* [STATED PROBLEM 1]: Put everything in the records from the line containing "You are a computer-use" down to the end of the records into a Markdown table with the columns Row and Line, skipping blank lines. Leave the pictures out.

# Torium 20 or Saltist 40H



## Rockpile Angler (Mar 24, 2009)

I am looking to get a reel to put on a 12' heaver for surf fishing for Cobia or Sharks. Torn between the Torium 20 and Saltist 40H. I will be using 30lb mono and am looking to cast as far as I can. Line capacity is a must I gotta have at least 200 of 30 lb. It says the Torium 20 holds 420yds/20 and 300yds/25 how much 30 will it hold. Can I get some opinions.


----------



## fishnuttz (Jun 27, 2008)

I like the torium never owned a saltist though ..


----------



## ematsuda (Feb 9, 2009)

It'll hold approx. 225yds of 30lb. assuming you use a .022" diameter 30# such as Berkley Big Game.


----------



## Tracker16 (Feb 16, 2009)

* [THE INPUT]:
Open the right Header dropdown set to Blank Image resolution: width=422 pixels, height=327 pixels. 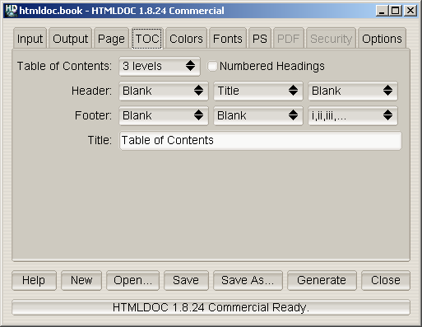pyautogui.click(x=353, y=91)
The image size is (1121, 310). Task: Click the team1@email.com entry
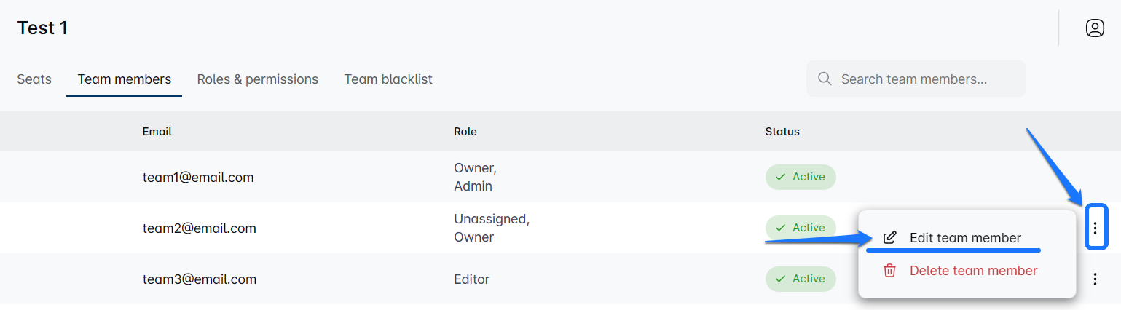point(198,177)
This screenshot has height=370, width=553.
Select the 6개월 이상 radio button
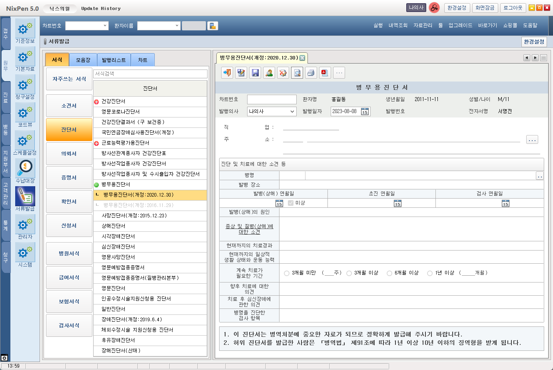point(389,273)
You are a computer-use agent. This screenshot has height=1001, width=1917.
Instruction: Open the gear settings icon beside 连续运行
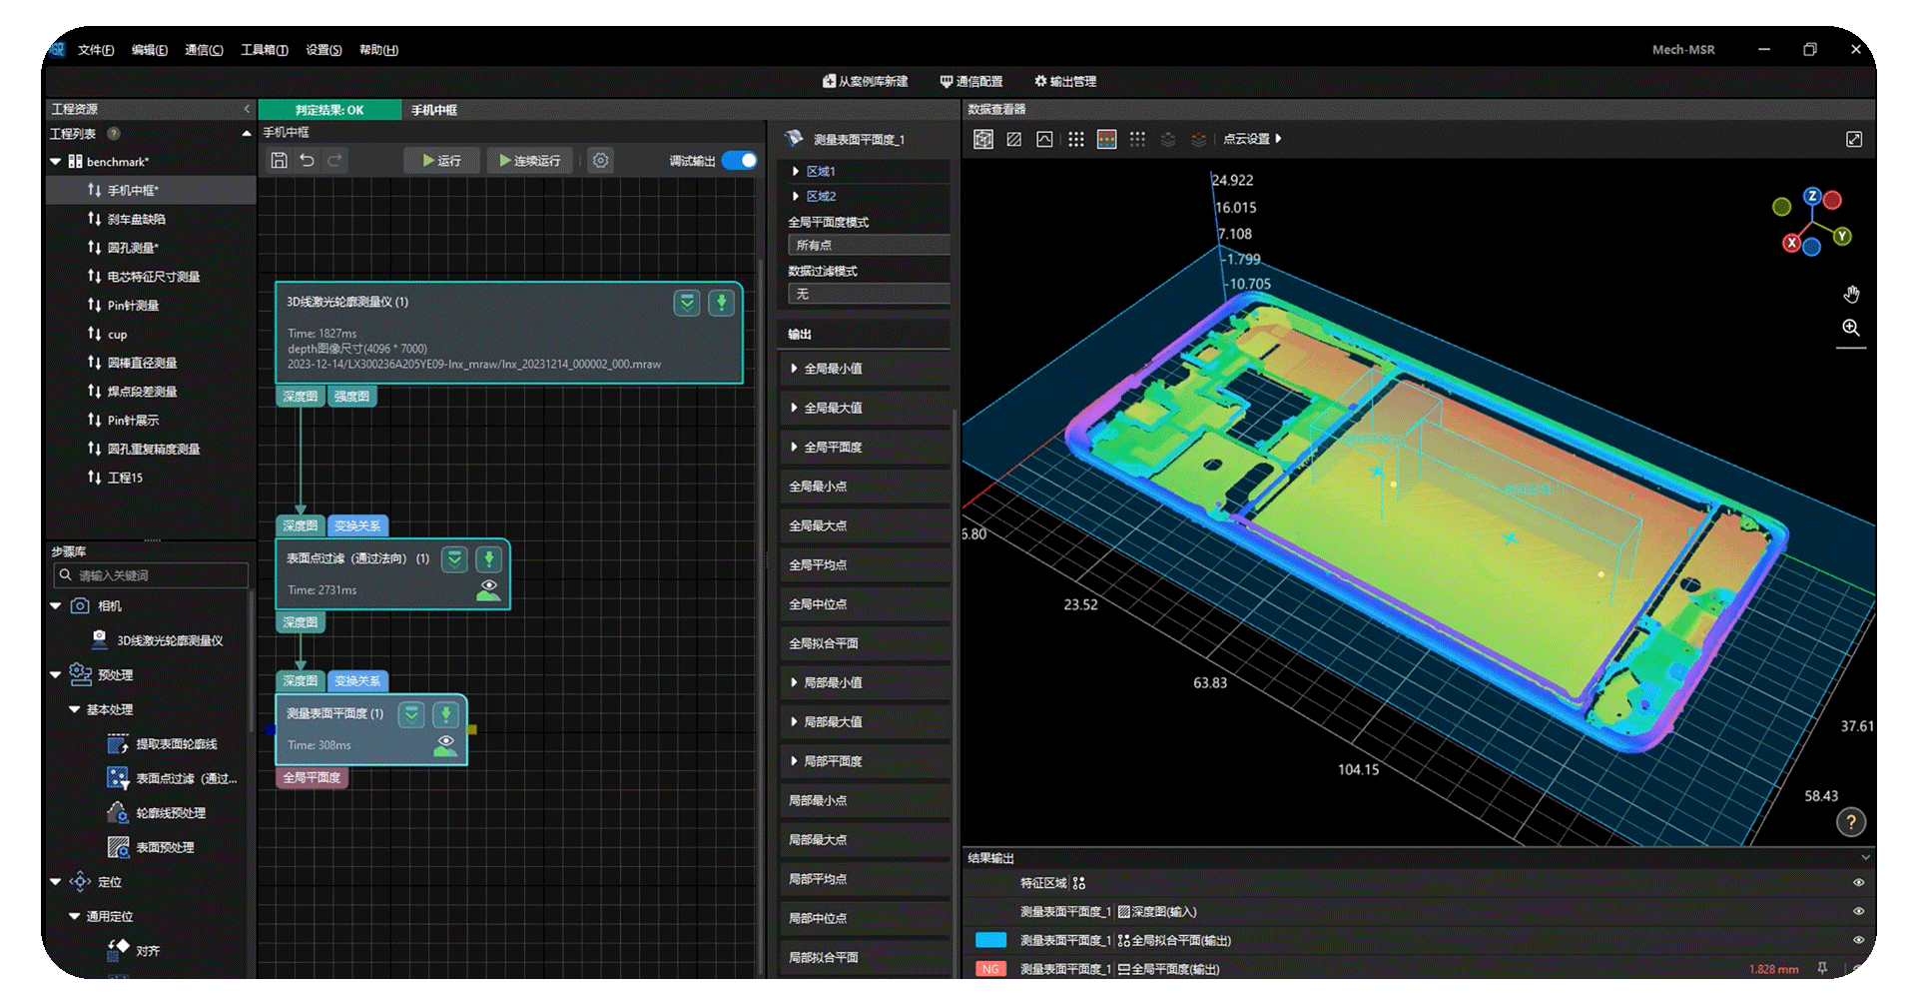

* [STATED PROBLEM 2]:
Answer these about the Torium 20 and Saltist 40H thread:
(a) What strength of mono does the first poster plan to use?
(b) How many yards of 30lb line does ematsuda say the reel will hold?
(c) Which reel has fishnuttz never owned?

* [OUTPUT 1]:
| Row | Line |
|---|---|
| 1 | You are a computer-use agent. This screenshot has height=1001, width=1917. |
| 2 | Instruction: Open the gear settings icon beside 连续运行 |

* [OUTPUT 2]:
(a) 30lb mono.
(b) About 225 yards.
(c) A Saltist.